Amazon’s Alexa voice assistant faces a massive challenge: Operating not only as a multi-lingual product, but also ensuring that all regional variants of languages it supports are well understood by Alexa, too.
To help accomplish that, Alexa has been retrained entirely for every variant needed – a time- and resource-heavy activity. But a new machine learning-based method for training speech recognition created by Alexa’s AI team could mean a lot less rework in building out models for new variants of existing languages.
In a paper presented to the North American Chapter of the Association for Computational Linguistics, Amazon Alexa AI Senior Applied Science Manager Young-Bum Kim and his colleagues laid out a new system that was able to demonstrate improvements in accuracy of 18 percent, 43 percent, 115 percent and 57 percent respectively on four variants of English (from the U.S., the U.K., India and Canada) used in the trial.
The team managed this by implementing a means through which it can tweak its learning algorithm to focus its attention more heavily on just a locale-specific model when it knows in advance that answers to requests from users made in that domain are highly-region specific (ie., when asking to find a good nearby restaurant) vs. when the results are going to be relatively similar regardless of where the request is being made.

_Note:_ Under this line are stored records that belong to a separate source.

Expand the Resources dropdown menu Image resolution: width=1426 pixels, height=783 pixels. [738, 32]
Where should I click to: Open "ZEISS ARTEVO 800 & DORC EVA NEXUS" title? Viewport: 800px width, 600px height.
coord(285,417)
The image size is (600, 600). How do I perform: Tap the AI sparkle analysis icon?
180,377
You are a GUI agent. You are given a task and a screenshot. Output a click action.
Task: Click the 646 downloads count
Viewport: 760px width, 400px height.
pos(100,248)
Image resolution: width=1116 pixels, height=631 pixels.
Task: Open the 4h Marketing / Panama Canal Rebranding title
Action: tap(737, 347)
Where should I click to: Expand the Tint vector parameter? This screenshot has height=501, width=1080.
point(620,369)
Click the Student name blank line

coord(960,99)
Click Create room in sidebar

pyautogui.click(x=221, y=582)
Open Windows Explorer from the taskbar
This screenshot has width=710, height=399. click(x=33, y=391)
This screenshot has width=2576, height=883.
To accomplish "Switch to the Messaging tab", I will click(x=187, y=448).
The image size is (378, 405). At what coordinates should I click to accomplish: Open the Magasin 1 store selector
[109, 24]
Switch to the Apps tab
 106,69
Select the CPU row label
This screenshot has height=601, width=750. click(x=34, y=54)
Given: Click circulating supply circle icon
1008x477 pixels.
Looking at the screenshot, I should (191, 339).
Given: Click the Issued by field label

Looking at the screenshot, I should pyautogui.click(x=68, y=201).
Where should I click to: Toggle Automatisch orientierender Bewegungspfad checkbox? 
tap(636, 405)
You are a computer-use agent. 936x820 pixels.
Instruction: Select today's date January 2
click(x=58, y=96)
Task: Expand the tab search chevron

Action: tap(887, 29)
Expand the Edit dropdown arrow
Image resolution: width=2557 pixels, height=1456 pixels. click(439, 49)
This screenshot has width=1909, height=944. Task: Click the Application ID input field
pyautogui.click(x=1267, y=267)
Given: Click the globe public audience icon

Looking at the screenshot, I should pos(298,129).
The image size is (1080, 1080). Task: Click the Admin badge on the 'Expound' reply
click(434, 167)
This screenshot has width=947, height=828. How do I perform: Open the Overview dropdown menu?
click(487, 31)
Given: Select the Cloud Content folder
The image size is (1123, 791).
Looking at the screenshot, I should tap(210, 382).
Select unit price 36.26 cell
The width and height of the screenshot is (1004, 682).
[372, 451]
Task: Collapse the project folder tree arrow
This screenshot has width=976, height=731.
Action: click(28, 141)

Alexa’s team then combined their locale-specific models into one and also added in their location-independent model for the language, and found the improvements measured above.
Basically, this means they can save work by leveraging a common base and only focusing on adding differentiation for stuff that changes significantly in terms of what kind of answers it’ll prompt Alexa to give region-to-region, which should make Alexa smarter, faster and more linguistically flexible over time.